Revenons à l’histoire d’amour de Sassui et Punnu :
Selon les récits, ce conte d’amour date de la période pendant laquelle Raja Dalo Rai régnait sur le Sind. L’un de ses nombreux ministres était un Brahmane, Nathon. Il était très riche mais il n’avait pas d’enfant. L’on raconte qu’un devin avait prédit que Nathon aurait un enfant, une fille, mais qu’elle épouserait un musulman.
Et ce fut bien une fille que sa femme mit au monde. Quand le Brahmane apprit la naissance de leur fille, sa femme et lui convinrent d’enfermer le nouveau-né dans une caisse et de la jeter à la rivière afin qu’elle soit transportée par le courant vers un autre pays. Le courant emporta la caisse à Bhambore. Le blanchisseur Mohammad, qui lavait du linge au bord de la rivière, la récupéra et amena la petite fille chez lui. Il la nomma Sassui. Elle était extrêmement belle, d’une beauté qui alla croissant à mesure qu’elle grandissait, et ainsi sa renommée s’étendit.
Des caravanes propagèrent la nouvelle de la beauté de Sassui jusqu’à Ketch, au Makran. Punnu, un prince de Ketch, entendant ce qui se disait, se déguisa en marchand et se mit en route pour Bhambore à la recherche de Sassui. Lorsqu’ils se rencontrèrent, les deux jeunes gens ne purent se quitter des yeux. L’étincelle allumée dans le cœur de Sassui se transforma en une flamme qui l’embrasa tout entière. Il en alla de même de Punnu. Sassui confia ses états d’âme à son amie et confidente Saki. Celle-ci tenta de la consoler comme elle put. Mais quand elle sentit que Sassui ne pourrait pas vivre sans Punnu, elle décida de parler à ses parents afin qu’ils demandent à Punnu de l’épouser. Mohammad le blanchisseur, après les vérifications d’usage concernant le futur époux, lui offrit Sassui en mariage. Le père de Punnu, Ary Jam, ne put supporter que son fils épouse la fille d’un blanchisseur. Ainsi ordonna-t-il à ses autres fils d’enfourcher leurs montures afin de partir à sa recherche et de le reconduire à Ketch.

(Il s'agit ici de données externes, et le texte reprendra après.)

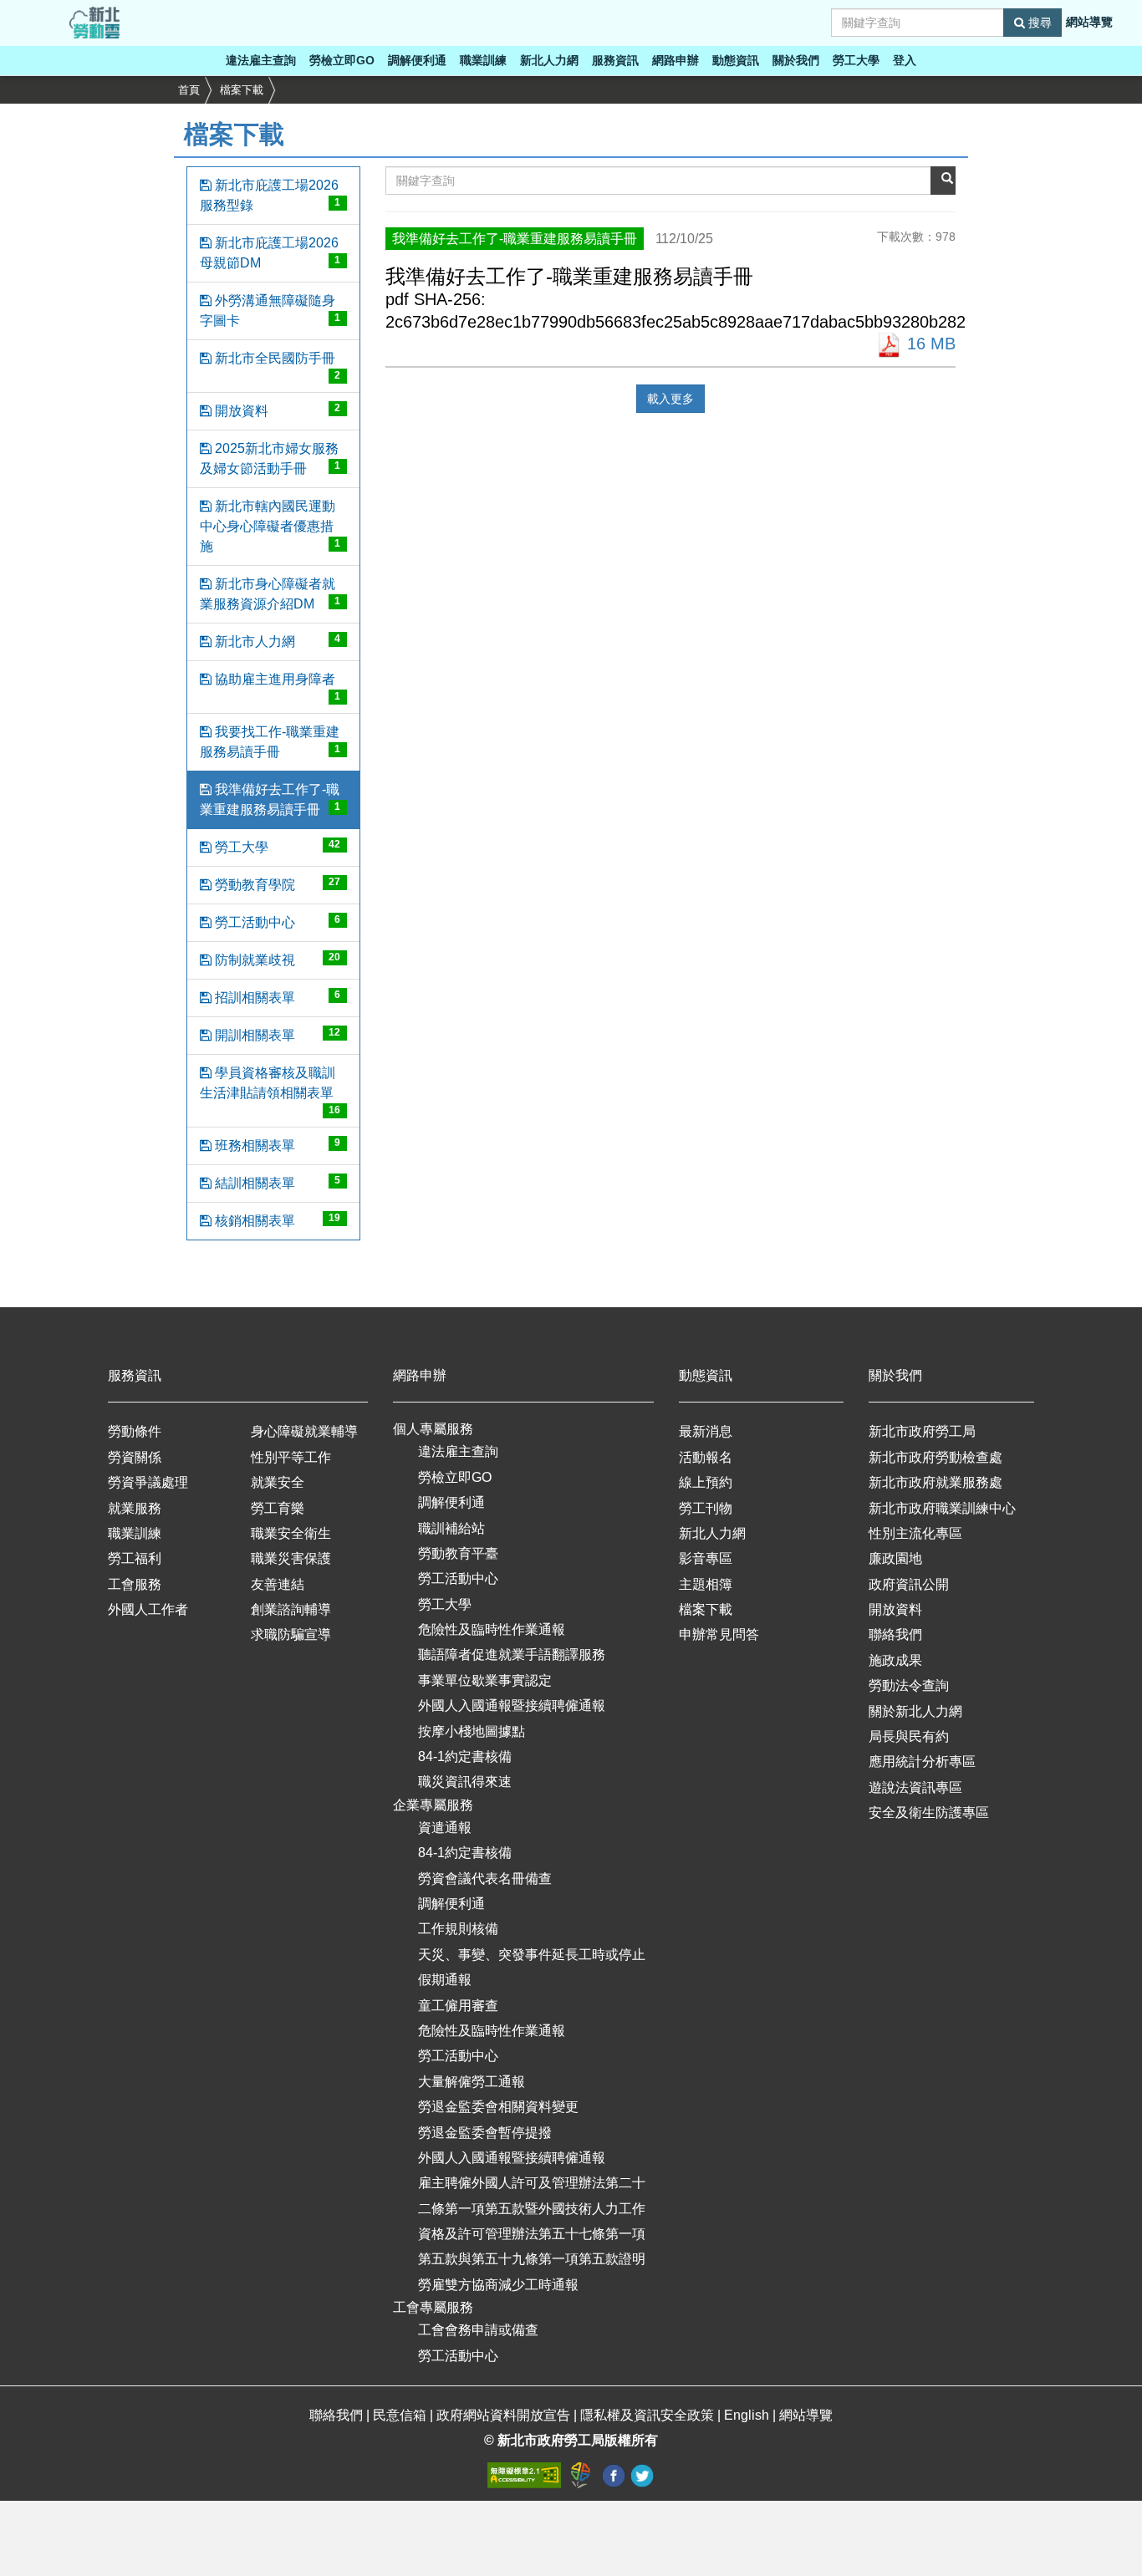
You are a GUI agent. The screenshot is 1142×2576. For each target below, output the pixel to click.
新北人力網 (549, 60)
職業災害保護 (291, 1558)
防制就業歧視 (276, 959)
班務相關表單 (276, 1145)
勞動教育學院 (276, 884)
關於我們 (795, 60)
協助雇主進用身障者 (276, 687)
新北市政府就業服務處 (935, 1482)
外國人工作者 (148, 1609)
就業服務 (134, 1508)
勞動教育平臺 (458, 1553)
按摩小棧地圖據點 (471, 1731)
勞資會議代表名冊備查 (485, 1878)
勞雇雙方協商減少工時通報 (498, 2285)
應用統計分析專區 (922, 1761)
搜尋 (1038, 22)
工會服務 (134, 1584)
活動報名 (705, 1457)
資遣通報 (445, 1827)
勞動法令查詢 (909, 1685)
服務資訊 (615, 60)
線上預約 (705, 1482)
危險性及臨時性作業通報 (491, 1629)
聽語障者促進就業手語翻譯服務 (511, 1654)
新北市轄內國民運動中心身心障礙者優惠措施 (270, 526)
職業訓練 (483, 60)
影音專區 (705, 1558)
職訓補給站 (451, 1528)
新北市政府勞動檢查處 (935, 1457)
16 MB (929, 343)
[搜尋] (943, 180)
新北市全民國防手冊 (276, 366)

Parvenus à Bhambore, les trois frères firent boire à Punnu et Sassui un elixir qui leur fit perdre connaissance. Allongeant alors Punnu sur le dos d’un chameau, ils prirent à vive allure la route de Ketch. Cependant, Sassui se réveilla. Ne trouvant plus Punnu à ses côtés, elle se mit à sa recherche, courant en tous sens, désemparée.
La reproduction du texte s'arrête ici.